What you will do:
(1) List every section heading in the Google Earth Engine tutorial, in the order they appear.
(2) Write the next part of the Google Earth Engine tutorial, picking up after its final sentence.

Selection:
--------------------------------------------------
How to Create a Geometry in GEE
Follow these steps to create your AOI directly within the Code Editor interface:
- Open the map view by pulling up the bottom panel.
- Hover over the “Geometry Imports” tab in the top-left corner of the map.
- Click “+ new layer” at the bottom of that tab.
- Use the dropdown next to “Geometry Imports” to select either a rectangle or polygon (it defaults to a point).
- Click and draw your desired area on the map.
Once your geometry is drawn, rename it to something clear and meaningful, such as extent or AOI, as it will be referenced frequently throughout your code.
Note: In this tutorial, my geometry is named extent, and you’ll see this used in the code examples.
Importing Predefined Geometry
In many cases, you may already have a predefined area boundary in the form of a vector (like a shapefile or CSV) or raster file. GEE allows you to import such files from your local computer:
- In the Code Editor, go to the “Assets” tab on the left panel.
- Click “New”, then select “Table upload”.
- Choose “Shapefiles” (if you’re uploading a
.shpfile) or CSV, depending on your data. - Upload all necessary files that accompany your shapefile (e.g.,
.shp,.shx,.dbf,.prj). - Give your asset a name and click “Import”.
Once uploaded, your geometry will appear in your script and can be used just like a drawn polygon to subset and analyze satellite imagery.
Displaying Images in Google Earth Engine
Visualizing images in Google Earth Engine (GEE) is straightforward, but there are a few key details to understand in order to make your imagery look correct—especially when working with satellite data like Landsat 8.
Although we haven’t covered how to load an image just yet, it’s important to grasp how image display works, since this step will be repeated throughout the tutorial.
Basic Display Command
To display an image in GEE, use the following line of code:
Map.addLayer(image)
That’s it! However, when you first add an image, you might run into two common issues:
- The image appears too dark By default, GEE sets the display range of pixel values between 0 and 1, which is usually too narrow for satellite imagery.
--------------------------------------------------
Data for locating text and elements:
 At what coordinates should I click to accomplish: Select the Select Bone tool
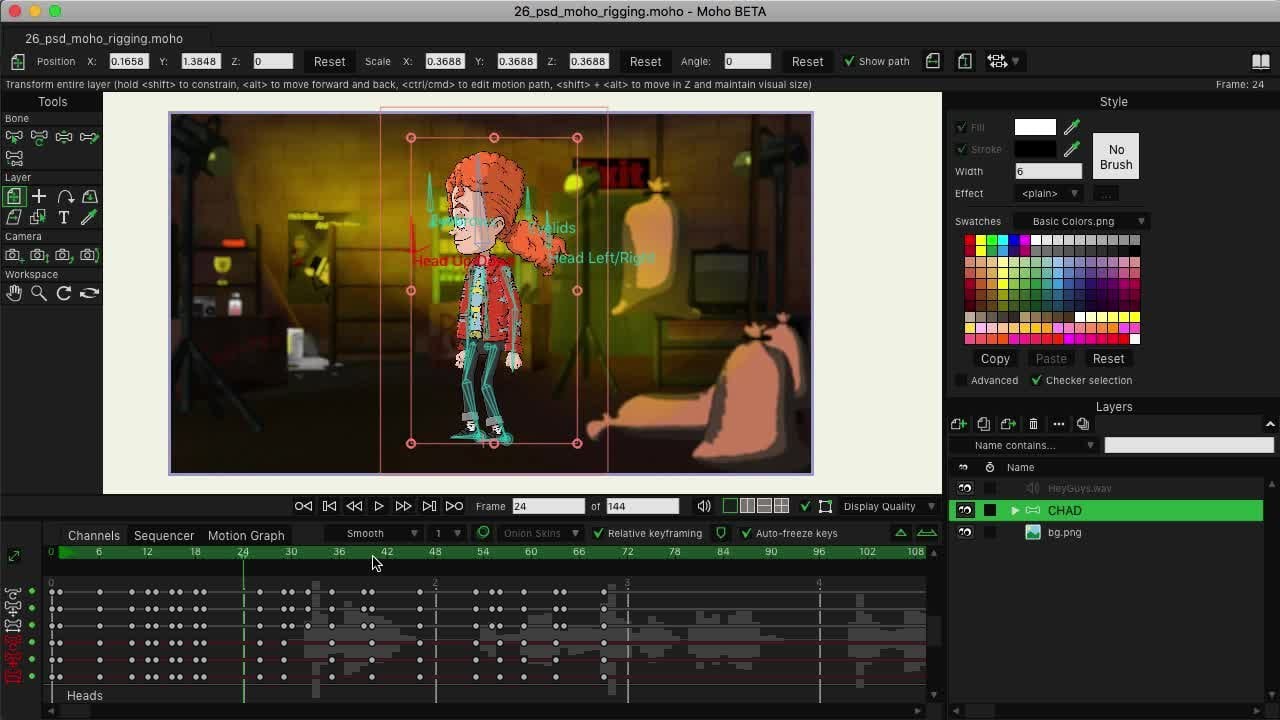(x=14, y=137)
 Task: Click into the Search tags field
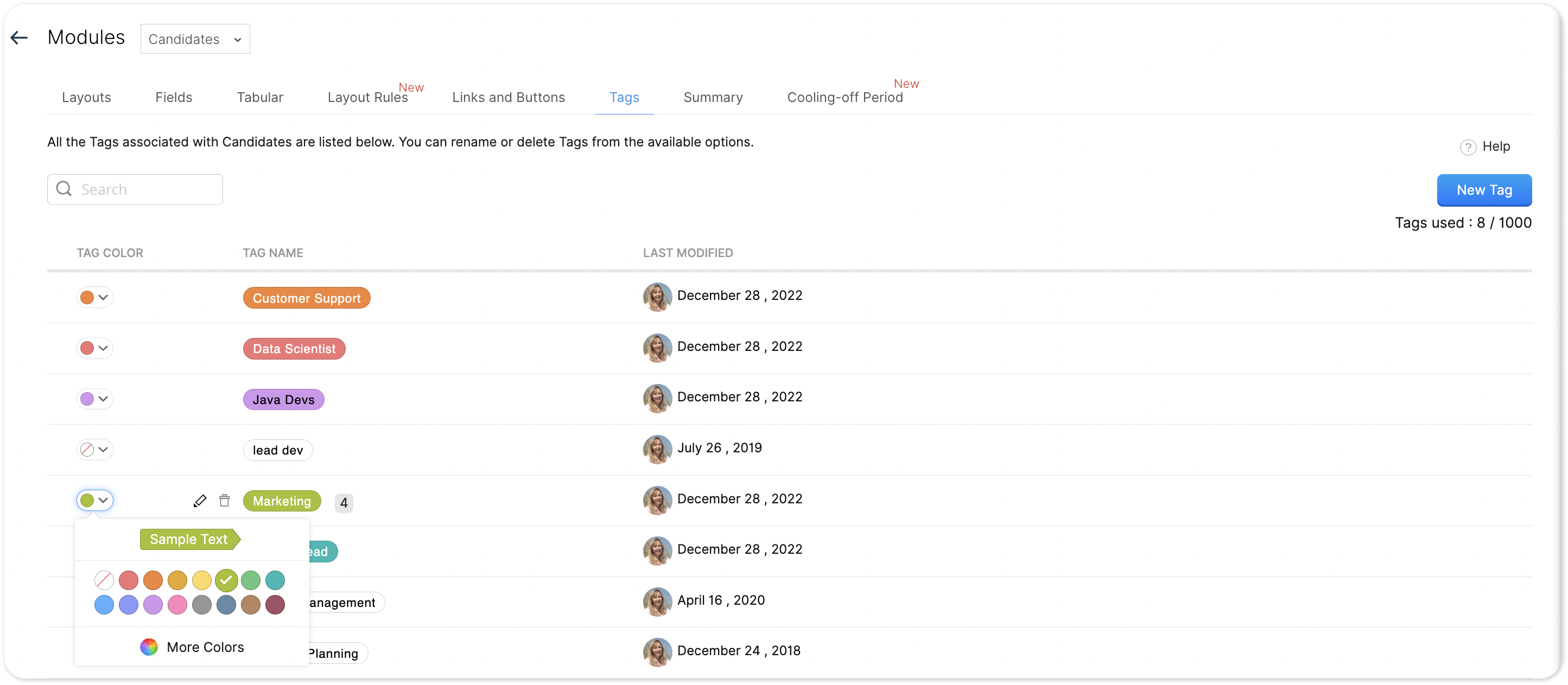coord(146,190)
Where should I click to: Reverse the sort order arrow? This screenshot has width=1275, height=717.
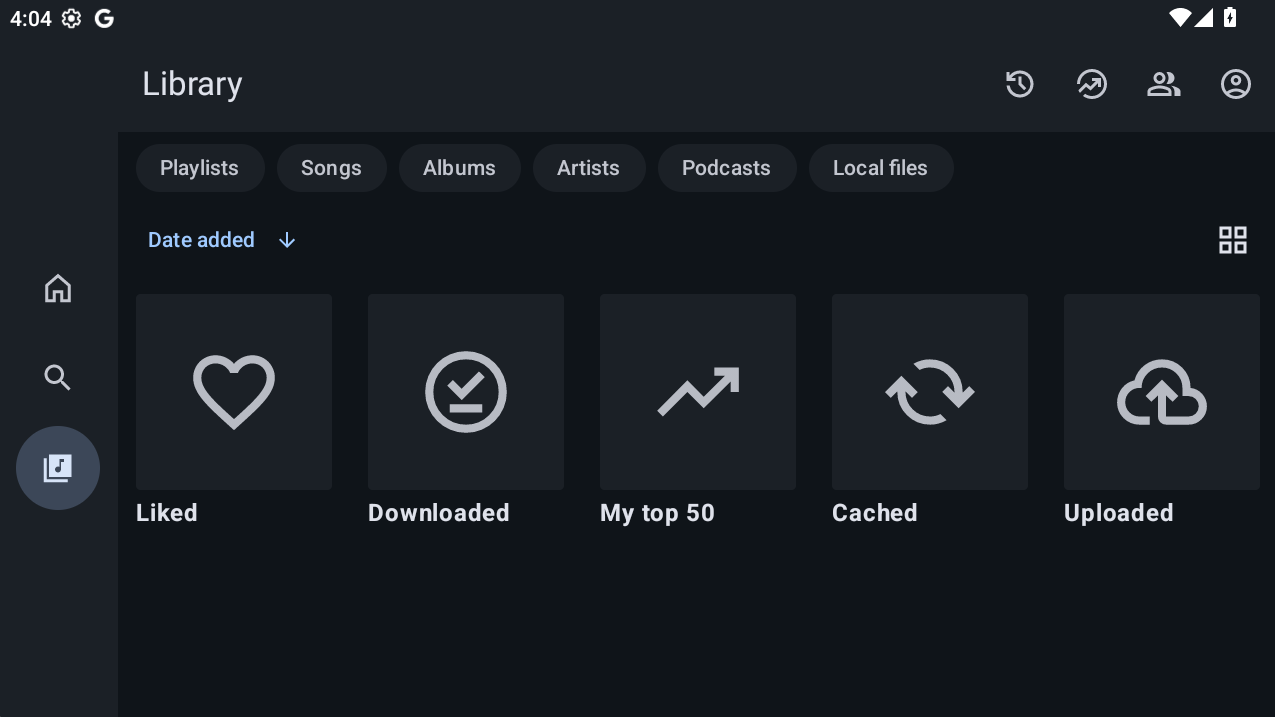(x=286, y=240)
--------------------------------------------------
The responses:
(1)
How to Create a Geometry in GEE
Importing Predefined Geometry
Displaying Images in Google Earth Engine
Basic Display Command

(2)
- The colors look incorrect GEE uses bands 1, 2, and 3 for Red, Green, and Blue by default. For Landsat 8, however, the correct visible bands are:
- B4 (Red)
- B3 (Green)
- B2 (Blue)
Fixing Image Display
To adjust the appearance of the image:
- Click on the image layer in the Layers panel.
- Open the dropdown next to “Visualization Parameters”.
- Change the stretch to either 3σ (three standard deviations) or 100%. This doesn’t alter the actual data—just how it looks on the map.
- Update the band combination to:
- Red: B4
- Green: B3
- Blue: B2
This will provide a natural color visualization for Landsat 8 imagery.
Setting Bands in Code
You can also specify the band combination directly in your code like this:
Map.addLayer(image, bands = ['B4', 'B3', 'B2'])
This ensures the correct Red-Green-Blue visualization is applied automatically when the image loads. While GEE doesn’t allow you to set a custom stretch in code, you can manually adjust the value range like so:
Map.addLayer(image, {
bands: ['B4', 'B3', 'B2'],
min: 0,
max: 3000 // Adjust based on your data
});
This wy, your image is not only visible but also visually accurate.
Preparing Imagery in Google Earth Engine
Google Earth Engine (GEE) provides access to a vast array of remote sensing datasets. You can easily search for collections using the search bar within the Code Editor. For this tutorial, we’ll be working with the USGS Landsat 8 Collection 1 Tier 1 Raw Scenes—a high-quality dataset ideal for analysis.
Exploring the Dataset
To begin, it’s helpful to inspect the properties of the image collection or a specific image. This helps you better understand metadata like acquisition dates, band names, and bit values. You can do this by using the print() function:
print(image);
This will display the details in the Console tab on the right side of your screen.
To make the Landsat 8 dataset easily accessible in your script, define a variable like so:
var L8 = ee.ImageCollection('LANDSAT/LC08/C01/T1');
Creating a Cloud-Free Mosaic
Now that we’ve linked the L8 variable to the Landsat 8 image collection, we can filter and process the imagery. In this example, we’ll create a cloud-free mosaic of Fort McMurray during the month following the major wildfire in May 2016.
We’ll use two custom functions:
- A cloud mask function using the
BQAband to remove cloud-contaminated pixels. - A composite function to generate a mosaic from the filtered images.
The BQA (Bit Quality Assurance) band in Landsat 8 imagery allows us to identify and mask clouds with moderate or high confidence. Below is a conceptual overview of what we’ll do:
- Filter the image collection by date and location.
- Apply the cloud mask function to each image.
- Create a median composite or mosaic to generate a single, cloud-free image.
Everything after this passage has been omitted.